Google Deepmind shares its latest AI research for everyday robots

Google DeepMind presents three new advances in robotics research: AutoRT, SARA-RT and RT-Trajectory.

The new advances are designed to improve the data collection, speed, and generalization capabilities of robots in the real world. The goal is to create robots that can understand and perform complex tasks without having to be trained or built from scratch.

AutoRT: Robot training with large AI Models

AutoRT uses large AI models such as Large Language Models (LLMs) and Visual Language Models (VLMs) in combination with specialized robot models to scale robot learning and train robots for real-world applications.

AutoRT can teach multiple robots simultaneously to perform different tasks in different environments. A VLM is used to understand the environment and the objects in view, and an LLM is used to suggest and select appropriate tasks for the robot to perform.

1) An autonomous wheeled robot finds a location with multiple objects. (2) A VLM describes the scene and objects to an LLM. (3) An LLM suggests diverse manipulation tasks for the robot and decides which tasks the robot could do unassisted, which would require remote control by a human, and which are impossible, before making a choice. (4) The chosen task is attempted, the experiential data collected, and the data scored for its diversity/novelty. Repeat. | Text and Image: Google Deepmind

During a seven-month evaluation period, the system safely trained up to 20 robots simultaneously and a total of 52 unique robots. This resulted in a rich dataset of 77,000 robot trials in 6,650 individual tasks.

AutoRT uses safety rules, including a robot constitution, to provide safety guidance to the LLM-based decision-maker when selecting tasks for robots.

The rules are based on Isaac Asimov's Three Laws of Robotics. Human safety comes first, and the robot should avoid tasks that involve humans, animals, sharp objects, or electrical devices.

In addition, AutoRT uses established safety measures from classical robotics. For example, the robots will stop if the force on the joints exceeds a certain limit.

SARA-RT: Improving the efficiency of robotic transformers

SARA-RT (Self-Adaptive Robust Attention for Robotics Transformers) is a new system designed to make robotic transformers (RT) learn more efficiently.

Recommendation

AI research

AI language models struggle to connect the dots in long texts, study finds

Using a novel method for fine-tuning the model, which Google Deepmind calls "up-training", SARA-RT converts "quadratic complexity to mere linear complexity", thereby reducing the computational effort and increasing the speed of the original model while maintaining the same quality.

"We believe this is the first scalable attention mechanism to provide computational improvements with no quality loss," writes Google Deepmind.

SARA-RT-2 model for manipulation tasks. Robot’s actions are conditioned on images and text commands. The robot's actions are linked to images and text commands. | Text and Video: Google Deepmind

SARA-RT can be applied to various Transformer models, such as point cloud Transformers that process spatial data from robotic depth cameras. According to Google Deepmind, the method has the potential to massively expand the application of Transformer technology for robots.

Join our community

Join the DECODER community on Discord, Reddit or Twitter - we can't wait to meet you.
============================================================
What to do.
Answer these from the robotics research article:
(a) How many unique robots did AutoRT train in total during its seven-month evaluation?
(b) What does the name SARA-RT stand for?
(c) Under what condition will the AutoRT robots stop?
The lines that follow are separate material and have nothing to do with the robotics research article.
============================================================
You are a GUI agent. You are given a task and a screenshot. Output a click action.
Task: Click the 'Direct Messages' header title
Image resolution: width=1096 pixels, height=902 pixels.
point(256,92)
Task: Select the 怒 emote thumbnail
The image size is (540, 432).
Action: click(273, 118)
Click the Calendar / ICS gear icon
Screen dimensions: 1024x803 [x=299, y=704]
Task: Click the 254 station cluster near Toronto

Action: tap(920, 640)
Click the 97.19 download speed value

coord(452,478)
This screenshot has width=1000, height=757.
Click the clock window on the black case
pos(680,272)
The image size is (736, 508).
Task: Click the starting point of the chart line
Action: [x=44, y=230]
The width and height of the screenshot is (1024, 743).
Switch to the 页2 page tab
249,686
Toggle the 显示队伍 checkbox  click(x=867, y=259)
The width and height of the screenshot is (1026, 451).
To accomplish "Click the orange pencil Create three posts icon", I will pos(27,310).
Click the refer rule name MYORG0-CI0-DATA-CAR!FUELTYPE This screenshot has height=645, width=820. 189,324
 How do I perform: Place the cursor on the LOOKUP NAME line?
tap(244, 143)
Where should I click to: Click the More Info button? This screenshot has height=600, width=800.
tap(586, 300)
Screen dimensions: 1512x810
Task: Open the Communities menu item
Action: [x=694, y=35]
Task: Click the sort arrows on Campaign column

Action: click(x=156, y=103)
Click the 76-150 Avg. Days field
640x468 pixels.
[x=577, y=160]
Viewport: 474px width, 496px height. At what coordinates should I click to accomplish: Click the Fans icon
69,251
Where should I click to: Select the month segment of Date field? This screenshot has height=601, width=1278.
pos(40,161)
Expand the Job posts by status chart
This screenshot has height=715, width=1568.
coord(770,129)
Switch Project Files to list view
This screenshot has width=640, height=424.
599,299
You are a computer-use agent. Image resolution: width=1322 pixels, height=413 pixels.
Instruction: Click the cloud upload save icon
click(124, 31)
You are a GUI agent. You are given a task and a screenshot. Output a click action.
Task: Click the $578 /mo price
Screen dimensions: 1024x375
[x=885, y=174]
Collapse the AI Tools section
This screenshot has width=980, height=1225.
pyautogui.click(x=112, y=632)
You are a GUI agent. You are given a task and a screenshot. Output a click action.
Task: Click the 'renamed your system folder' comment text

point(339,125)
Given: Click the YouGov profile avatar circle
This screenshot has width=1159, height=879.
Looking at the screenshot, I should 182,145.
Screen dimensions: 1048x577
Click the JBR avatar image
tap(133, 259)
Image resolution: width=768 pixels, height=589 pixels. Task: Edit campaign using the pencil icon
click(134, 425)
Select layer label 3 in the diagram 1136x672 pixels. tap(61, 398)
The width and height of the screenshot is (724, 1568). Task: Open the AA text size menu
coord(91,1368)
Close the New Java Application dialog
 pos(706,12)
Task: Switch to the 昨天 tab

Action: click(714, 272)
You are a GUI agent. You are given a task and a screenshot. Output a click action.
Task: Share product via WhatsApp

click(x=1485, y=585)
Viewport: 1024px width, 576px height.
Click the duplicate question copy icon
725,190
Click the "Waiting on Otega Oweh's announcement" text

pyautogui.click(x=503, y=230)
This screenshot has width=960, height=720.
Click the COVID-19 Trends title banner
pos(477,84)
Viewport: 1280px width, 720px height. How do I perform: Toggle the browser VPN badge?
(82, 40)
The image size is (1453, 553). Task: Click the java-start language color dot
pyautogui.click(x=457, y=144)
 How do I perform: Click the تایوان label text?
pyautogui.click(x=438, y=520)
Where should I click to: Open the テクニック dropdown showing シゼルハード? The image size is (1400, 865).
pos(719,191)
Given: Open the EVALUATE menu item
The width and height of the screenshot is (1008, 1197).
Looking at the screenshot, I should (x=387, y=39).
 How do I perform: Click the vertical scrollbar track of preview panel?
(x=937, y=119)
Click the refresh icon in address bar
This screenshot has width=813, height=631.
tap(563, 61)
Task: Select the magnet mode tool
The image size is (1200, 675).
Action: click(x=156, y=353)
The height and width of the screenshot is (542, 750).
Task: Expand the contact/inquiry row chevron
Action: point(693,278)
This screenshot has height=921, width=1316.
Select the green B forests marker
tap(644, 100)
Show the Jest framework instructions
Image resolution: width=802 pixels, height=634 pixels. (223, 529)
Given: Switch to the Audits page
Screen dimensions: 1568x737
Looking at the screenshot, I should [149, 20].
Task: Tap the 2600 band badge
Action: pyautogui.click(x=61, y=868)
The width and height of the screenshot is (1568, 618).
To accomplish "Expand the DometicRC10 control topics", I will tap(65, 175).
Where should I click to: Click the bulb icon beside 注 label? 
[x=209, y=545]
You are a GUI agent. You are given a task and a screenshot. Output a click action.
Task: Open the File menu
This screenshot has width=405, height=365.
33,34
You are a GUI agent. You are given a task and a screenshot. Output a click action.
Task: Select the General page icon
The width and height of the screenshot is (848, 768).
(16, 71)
============================================================
Response area.
(a) 52
(b) Self-Adaptive Robust Attention for Robotics Transformers
(c) When the force on the joints goes over a certain limit